Humans are capable of brilliant inventions, concepts and ideas, but giving an infant of one species to the infant of another isn’t generally considered one of them.
On Christmas of 2009, the hero of our tale, a pony colt of 8 months of age, left the ‘breeding farm’ where he was born, and travelled to a nearby home to be presented as just such a present, to a toddler girl. Santa was likely credited, and would dis-own such a bad concept surely, if asked. He would prefer the stuffed version. But our little colt was the flesh and blood version; and there he was, a breathtaking tri-color baby with bright blue eyes, and probably a big red bow. He was frightened, but handled it was best as he could, despite missing his mom and his herd. I am sure that the little girl was thrilled and she probably squealed with delight. And the parents were happy. But the little girl, only 4, certainly wasn’t going to be feeding, caring and training this baby horse. How soon afterwards, when the pony accidentally nipped her fingers or jumped when they tried to ride him, is debatable, and irrelevant. Neither the small girl or the small colt can be blamed for their lack of successful interaction. The novelty waned and with it, his care. Withouth much ado, soon the baby colt became forgotten.

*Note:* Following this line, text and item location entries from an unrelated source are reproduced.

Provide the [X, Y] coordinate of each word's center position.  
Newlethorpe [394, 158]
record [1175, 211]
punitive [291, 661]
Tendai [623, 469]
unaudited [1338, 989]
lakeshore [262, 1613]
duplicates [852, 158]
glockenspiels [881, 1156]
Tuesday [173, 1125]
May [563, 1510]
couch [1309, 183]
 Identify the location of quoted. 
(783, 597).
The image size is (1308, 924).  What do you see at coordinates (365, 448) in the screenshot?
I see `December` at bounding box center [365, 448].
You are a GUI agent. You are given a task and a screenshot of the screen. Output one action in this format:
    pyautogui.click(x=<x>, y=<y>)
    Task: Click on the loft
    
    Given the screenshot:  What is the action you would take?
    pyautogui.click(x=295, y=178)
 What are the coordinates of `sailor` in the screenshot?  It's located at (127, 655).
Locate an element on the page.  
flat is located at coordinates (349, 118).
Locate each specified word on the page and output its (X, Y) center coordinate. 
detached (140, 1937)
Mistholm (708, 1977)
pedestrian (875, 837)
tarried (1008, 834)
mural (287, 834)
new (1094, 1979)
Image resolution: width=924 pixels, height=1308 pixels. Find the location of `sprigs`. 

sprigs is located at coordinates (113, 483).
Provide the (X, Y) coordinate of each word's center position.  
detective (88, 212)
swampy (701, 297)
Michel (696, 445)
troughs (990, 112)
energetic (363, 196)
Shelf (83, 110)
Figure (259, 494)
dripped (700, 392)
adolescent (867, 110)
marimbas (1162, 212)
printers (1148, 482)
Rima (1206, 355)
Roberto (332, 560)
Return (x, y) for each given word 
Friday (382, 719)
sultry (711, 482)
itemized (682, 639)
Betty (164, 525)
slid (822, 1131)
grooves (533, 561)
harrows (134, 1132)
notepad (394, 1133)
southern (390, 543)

For awhile there was another horse to keep him company, and for awhile there was food. As winter became spring and then summer, there plenty of grass to eat, so the colt was happy enough. As he passed his first birthday he tried to embrace being a horse; but, the seasons crept closer to the holidays again, and with it, his second winter. His care decreased, his hooves long and overgrown, his halter too tight, and resentment grew from the humans. He was becoming an annoyance. So it was the winter found the colt alone, with longer periods of time between hay, and he got thinner and hungrier. In desperation he began to get out of the fence. He would be found blocks away, searching for scraps of dried grass. The people really started to get angry, and one year after he was the ‘cherished gift’, he had become a burden. He didn’t know any of this directly, but he could feel it, and so, he tried again and again to leave.
On what was to be his last escape, he was found by a neighbor as he wandered aimlessly. She took pity on him, and altho’ she returned him, she determined to help him escape for good. Now he was tied inside a shed with no way out, and the most minimal of food. He was shrunken, far below a healthy weight or height. The year had taken it’s toll. He grew sadder.
The woman didn’t forget him, and wrote to friends, asking for help. She worked and worked to come up with a solution to help this poor little guy. Her letter finally was passed along to us at Rosemary Farm, and we agreed to welcome him. She approached her neighbors again, about taking the colt away, and they seemed happy to be rid of him. Within the week, he was here. The woman was a true friend to him and put herself out to help him; while I am sure that he didn’t know this directly, he can feel this as well. He is safe, he has another chance.
So welcome “Picasso” to the Rosemary Farm family, and health and long life to you little one..! Your story will have a happy ending.
(p.s. I feel the strong need to add a postscript; This story does NOT mean that youngsters cannot enjoy horses. I know of a very young boy who is very horse savvy, as is and his mother. She purchased a seasoned pony for him, and she still had that pony ridden by an older rider first, to set them both up for success. That’s a good plan and a happy story and I should tell that one as well. Alas, the stories that walk into our barns aren’t usually the happy versions.)